>>>>>

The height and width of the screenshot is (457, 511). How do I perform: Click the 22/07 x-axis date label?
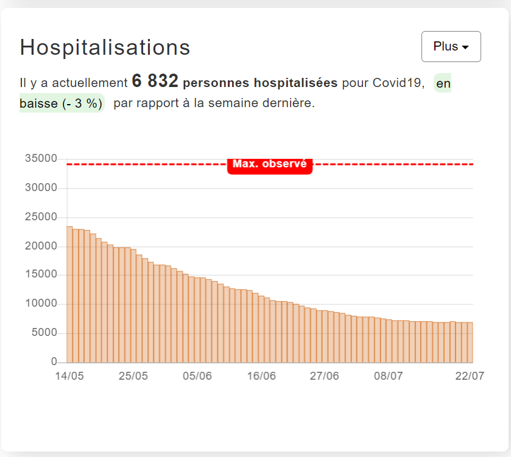pyautogui.click(x=470, y=376)
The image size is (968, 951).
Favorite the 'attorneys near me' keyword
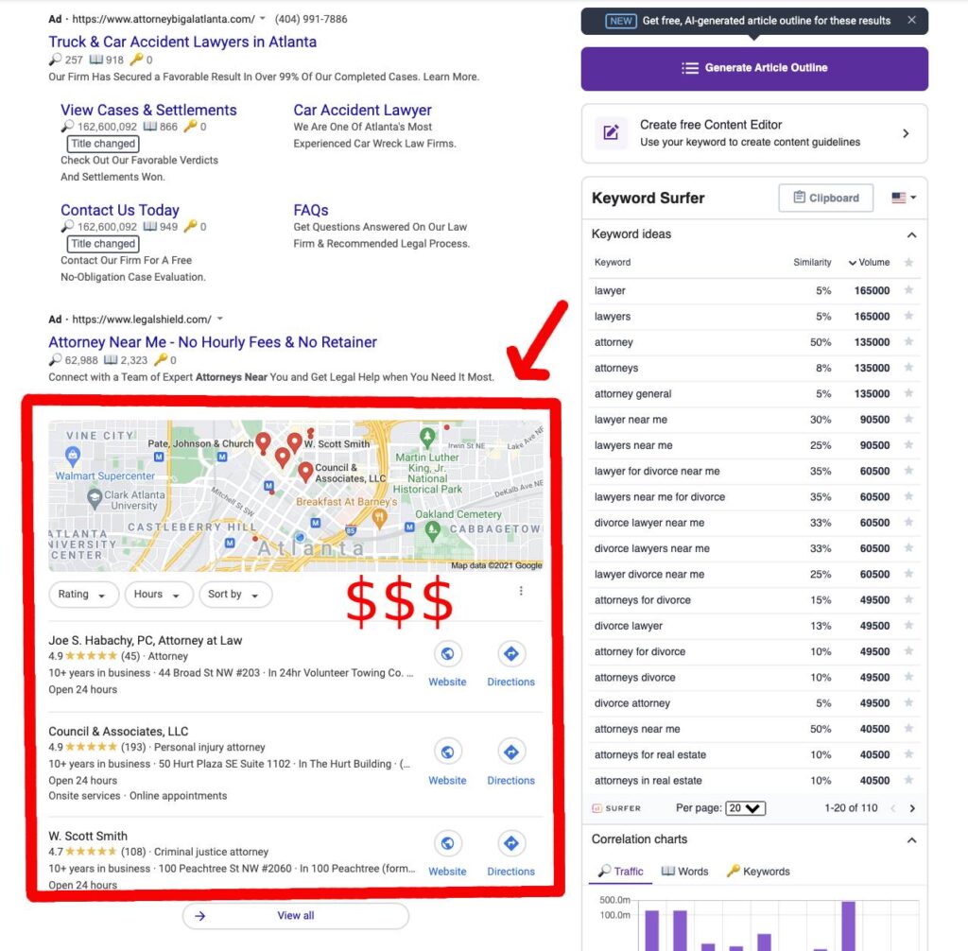coord(909,729)
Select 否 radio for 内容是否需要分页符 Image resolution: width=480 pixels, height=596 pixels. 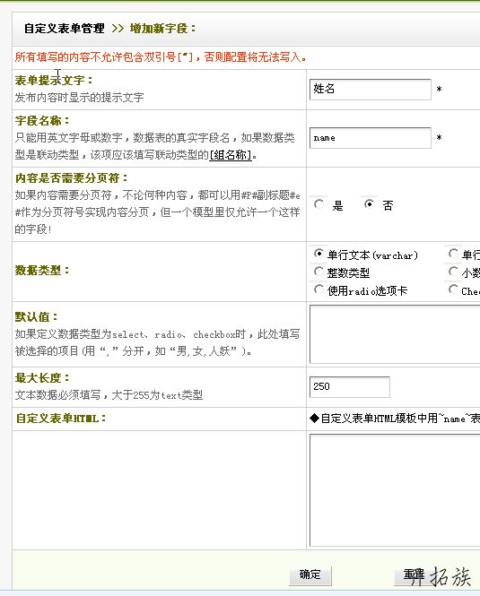click(369, 204)
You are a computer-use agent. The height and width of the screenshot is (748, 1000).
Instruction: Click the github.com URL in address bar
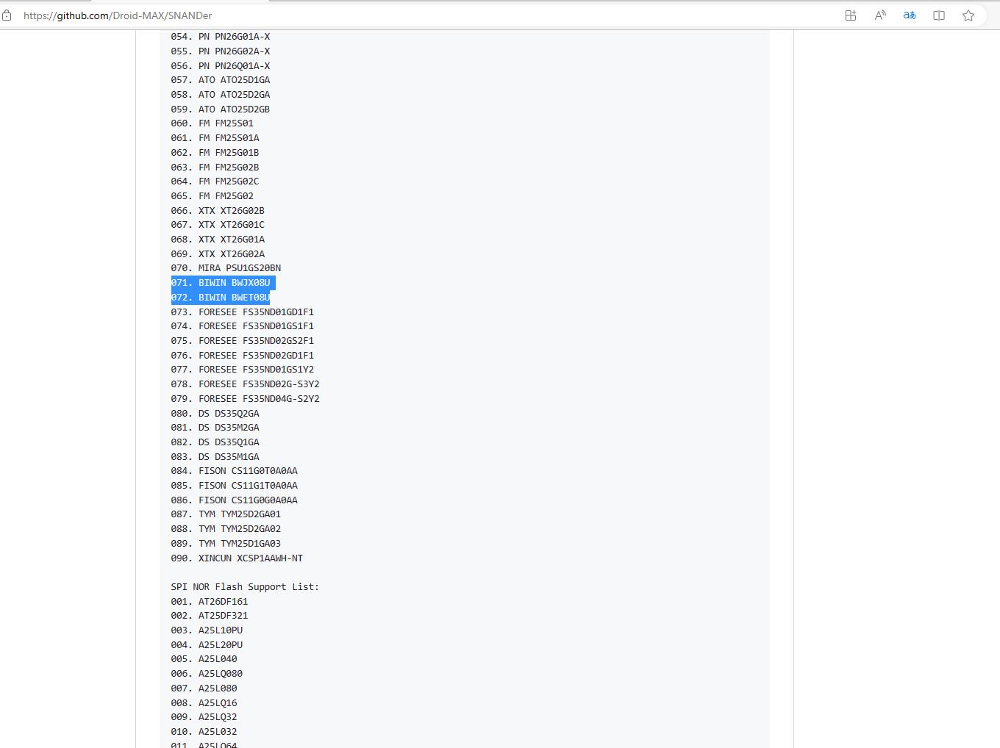pyautogui.click(x=118, y=15)
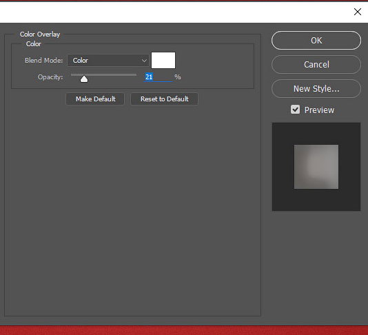Click the Opacity label
Viewport: 368px width, 335px height.
click(50, 77)
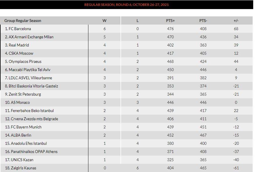Image resolution: width=257 pixels, height=172 pixels.
Task: Click the Group Regular Season header
Action: click(x=23, y=21)
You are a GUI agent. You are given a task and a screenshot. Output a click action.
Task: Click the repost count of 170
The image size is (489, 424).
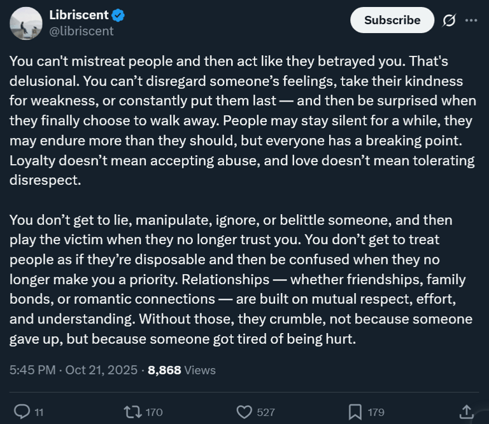coord(154,412)
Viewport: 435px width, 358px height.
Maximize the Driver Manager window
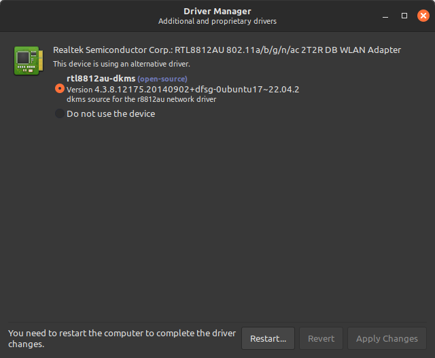click(x=404, y=15)

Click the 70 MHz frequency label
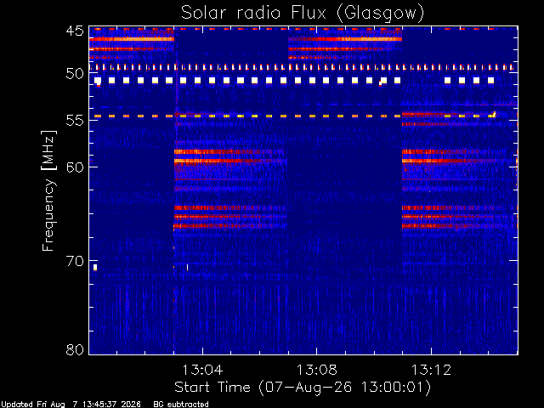tap(75, 261)
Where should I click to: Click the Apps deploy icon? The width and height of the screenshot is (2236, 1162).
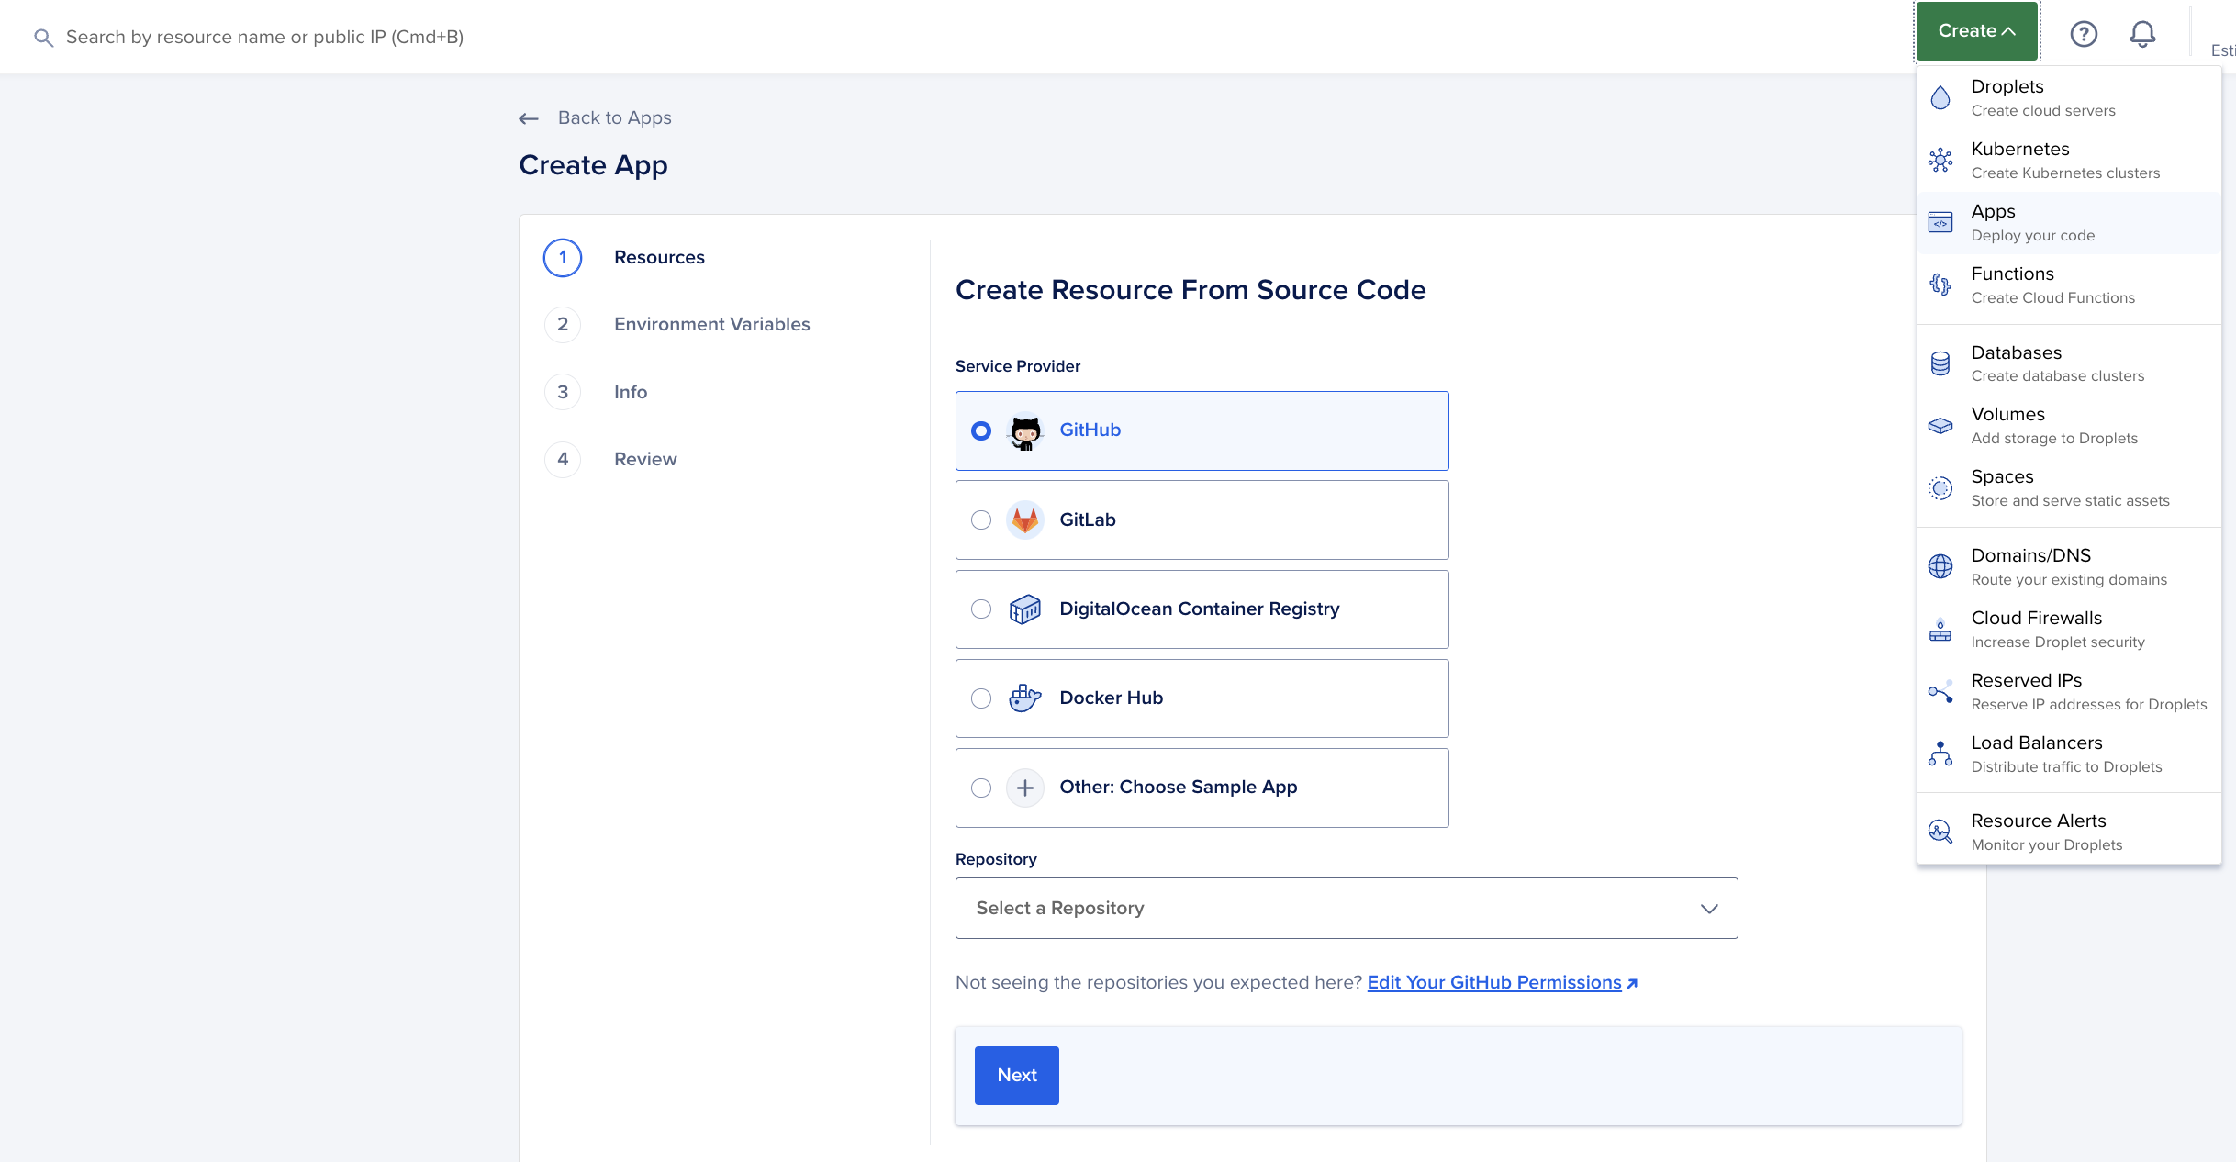coord(1941,222)
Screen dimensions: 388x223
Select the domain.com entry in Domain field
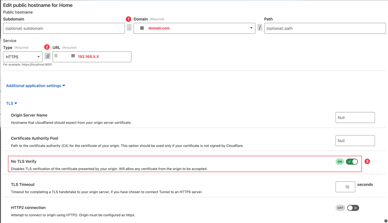[159, 28]
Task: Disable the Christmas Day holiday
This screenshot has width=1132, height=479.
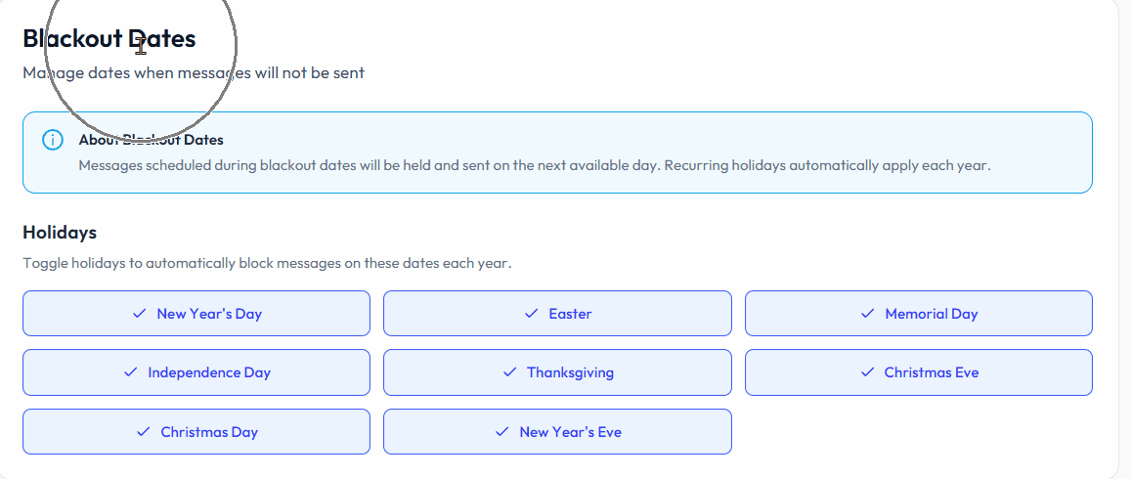Action: [196, 432]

<<<<<

§ EXERCISE DETAILS:
Restrict the output to the lines from the one with "Maximize the Driver Manager window" through the last line of the material above. Print them exactly, leaving out every picture.

§ ANSWER BOX:
Maximize the Driver Manager window
click(x=404, y=15)

Click the 70 MHz frequency label
tap(75, 261)
Where should I click to: Click the Apps deploy icon? The width and height of the screenshot is (2236, 1162).
coord(1941,222)
Screen dimensions: 388x223
Select the domain.com entry in Domain field
[159, 28]
Task: Disable the Christmas Day holiday
This screenshot has width=1132, height=479.
Action: [196, 432]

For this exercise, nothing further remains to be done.